TASK:
For each line below, print it again exactly as shown.

(Stored data entries)
=-=-=-=-=
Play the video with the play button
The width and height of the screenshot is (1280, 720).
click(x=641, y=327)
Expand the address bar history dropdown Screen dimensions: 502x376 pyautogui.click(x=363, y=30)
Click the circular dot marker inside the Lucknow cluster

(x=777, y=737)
=-=-=-=-=
FINISHED EXERCISE:
Play the video with the play button
The width and height of the screenshot is (1280, 720).
click(x=641, y=327)
Expand the address bar history dropdown Screen dimensions: 502x376 pyautogui.click(x=363, y=30)
Click the circular dot marker inside the Lucknow cluster

(x=777, y=737)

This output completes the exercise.